■ Questão 1
Enumere todos os discos mencionados pelo título na resenha sobre Brian Reitzell.
■ Questão 2
Diga se cada afirmação concorda com a resenha sobre Brian Reitzell, respondendo sim ou não e citando as palavras do texto que decidem: (a) Reitzell nasceu na véspera do Natal de 1965. (b) Com os motoqueiros, Reitzell aprendeu a tocar guitarra. (c) Steve MacDonald namorava Sofia Coppola.
■ Questão 3
Prossiga a resenha sobre Brian Reitzell a partir do ponto em que ela para.

RESENHA: BRIAN REITZELL – AUTO MUSIC

Conheci esse disco um tanto sem querer. “Auto Music”, a estreia de Brian Reitzell solo, por si e pra si, me maravilhou aos poucos, tão inusitadamente quanto a própria carreira do autor.

Reitzell nasceu na véspera do Natal de 1965, na Califórnia. Logo aos cinco anos viu seus pais se separarem e foi morar com a mãe numa comunidade de motoqueiros. Foi adotado por eles e com eles aprendeu a tocar bateria, ouvindo “Goat’s Head Soup”, do Rolling Stones, sem parar.

Quando entrou pro Redd Kross, como baterista (gravou “Phaseshifter”, 1993; e “Show World”, de 1997), ficou amigo do baixista, vocalista e um dos fundadores da banda, Steve MacDonald. MacDonald era namorado de ninguém menos que Sofia Coppola, que por sua vez era muito amiga da namorada de Reitzell.

■ Dados fornecidos
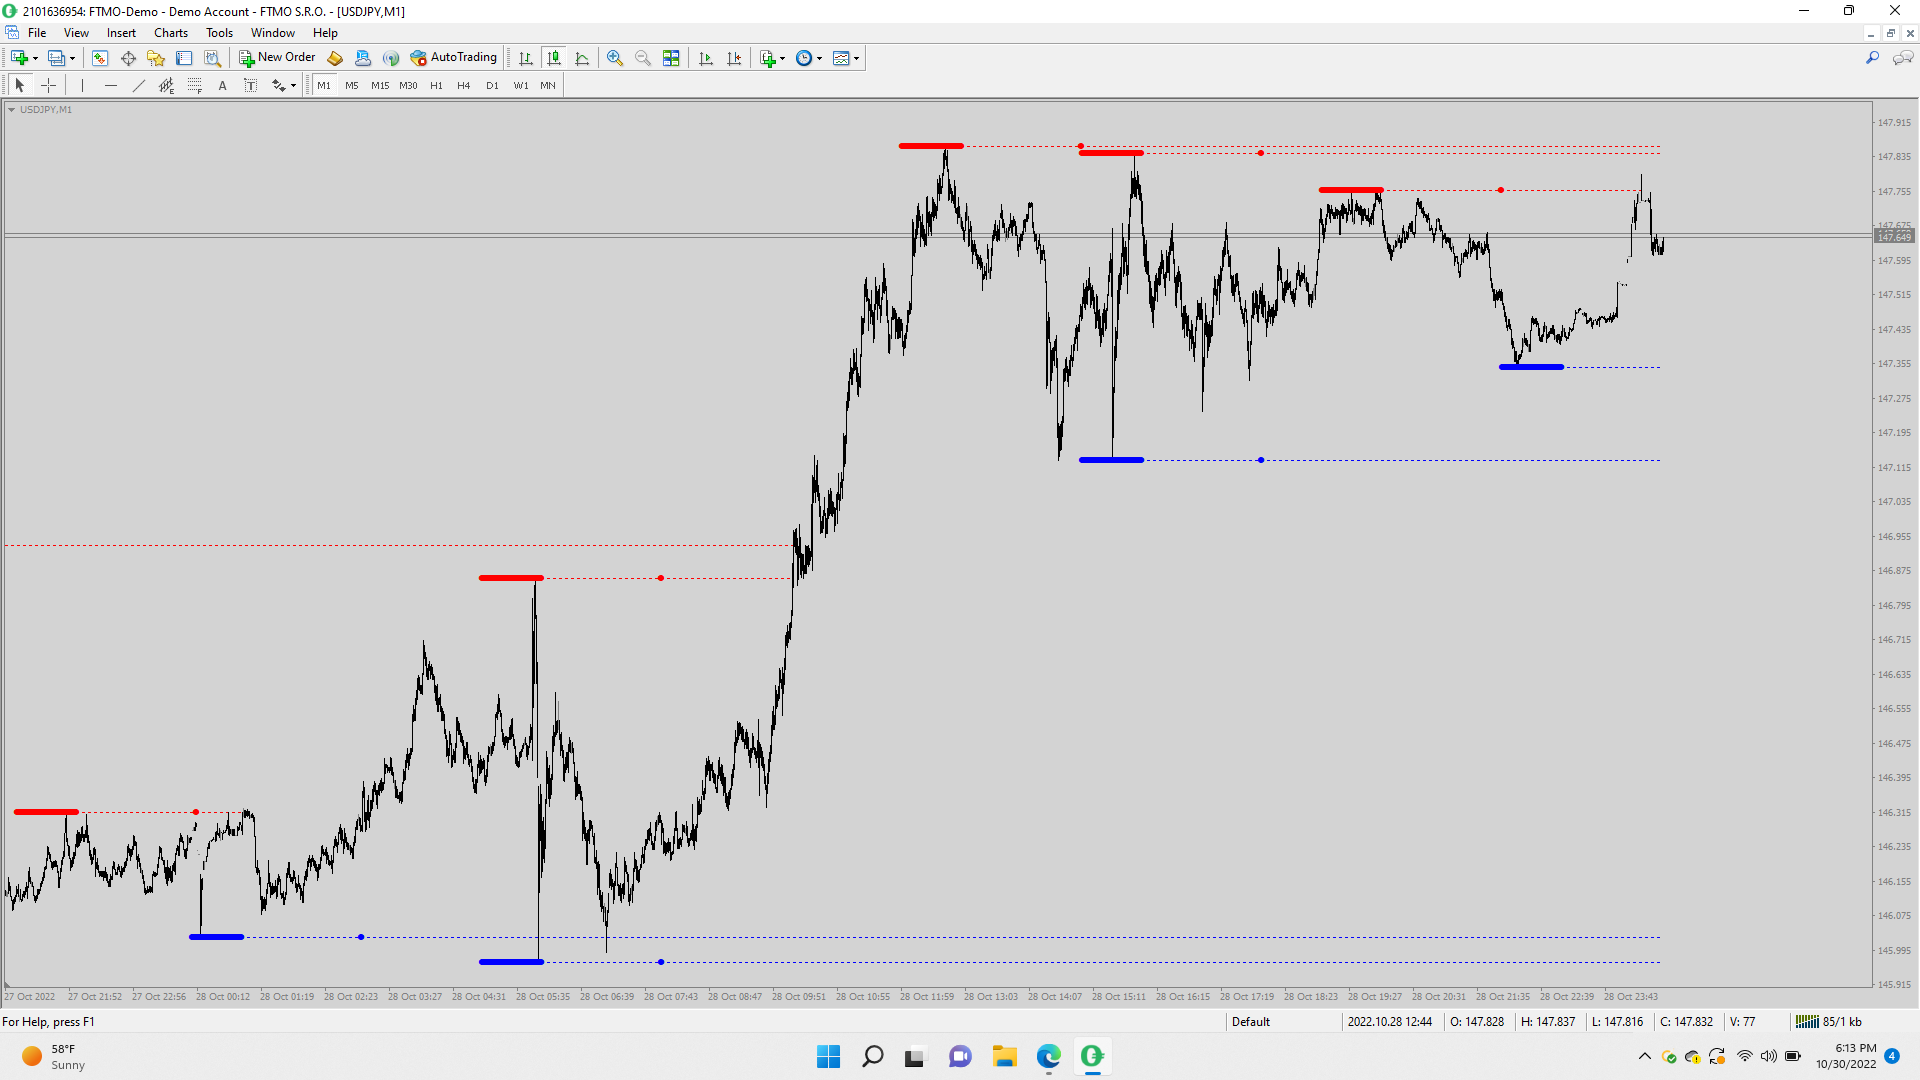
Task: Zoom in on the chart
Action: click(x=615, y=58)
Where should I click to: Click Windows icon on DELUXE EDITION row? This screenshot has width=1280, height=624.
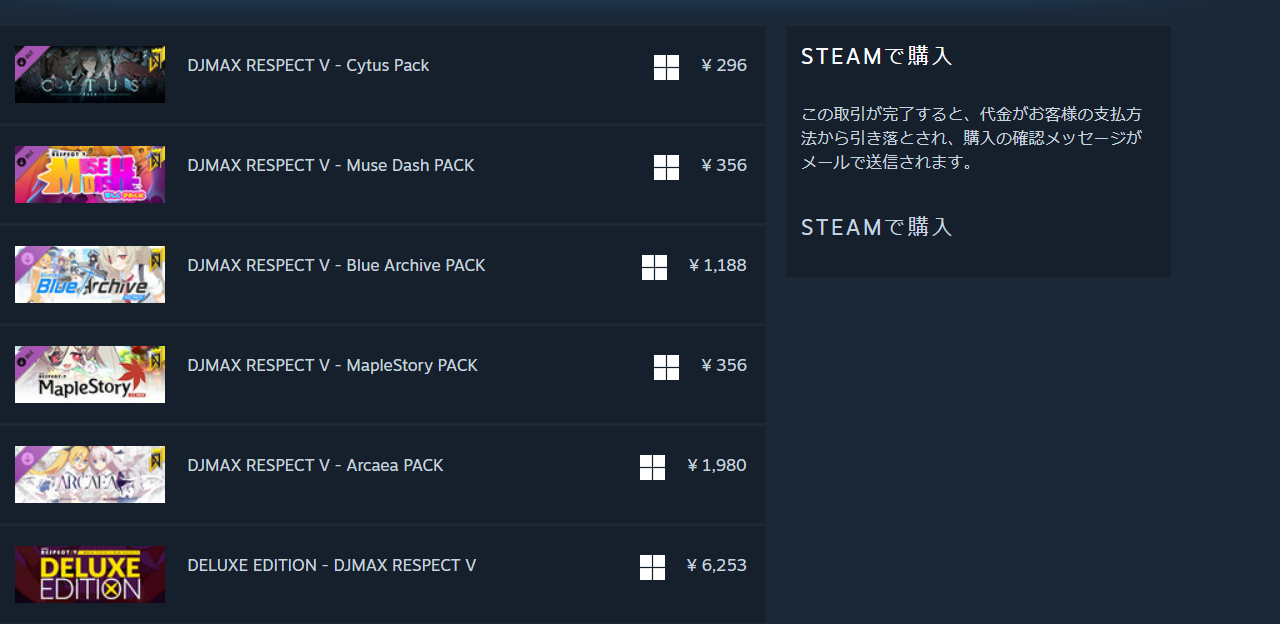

■ Resposta da tarefa 1
“Auto Music”, “Goat’s Head Soup”, “Phaseshifter”, “Show World”

■ Resposta da tarefa 2
(a) Sim: “Reitzell nasceu na véspera do Natal de 1965, na Califórnia.”
(b) Não: “com eles aprendeu a tocar bateria”
(c) Sim: “MacDonald era namorado de ninguém menos que Sofia Coppola”

■ Resposta da tarefa 3
Reitzell e Coppola se tornaram grandes amigos. Ele fazia mixtapes pra ela e o gosto musical dos dois virou um elo muito forte de amizade.

Quando ela tava se preparando pra fazer “As Virgens Suicidas” (The Virgin Suicides, 1999), pediu que Reitzell escolhesse algumas canções pro filme. Com muito pouco dinheiro, conseguiu juntar um baita time de respeito, incluindo Electric Light Orchestra (Jeff Lynne admitiu ter liberado “Strange Music” por míseros cinquenta centavos) e Air.

Com a dupla francesa, foi amor instantâneo. Reitzell se tornou baterista do grupo, gravou “10 000 Hz Legend” (de 2001) e saiu pra excursionar com os novos camaradas.

Durante a perna japonesa da turnê, conheceu Kevin Shields, que à época estava de recesso com seu My Bloody Valentine e excursionava como músico do Primal Scream. Ficaram grandes amigos.

Nessa época, Coppola estava começando a preparar o que seria seu grande e mais adorado filme, “Encontros E Desencontros” (Lost In Translation, 2003), e chamou Reitzell mais uma vez pra supervisionar a parte musical. Brian, fã de “Loveless”, teve a ideia brilhante de convidar Shields pra compor a trilha.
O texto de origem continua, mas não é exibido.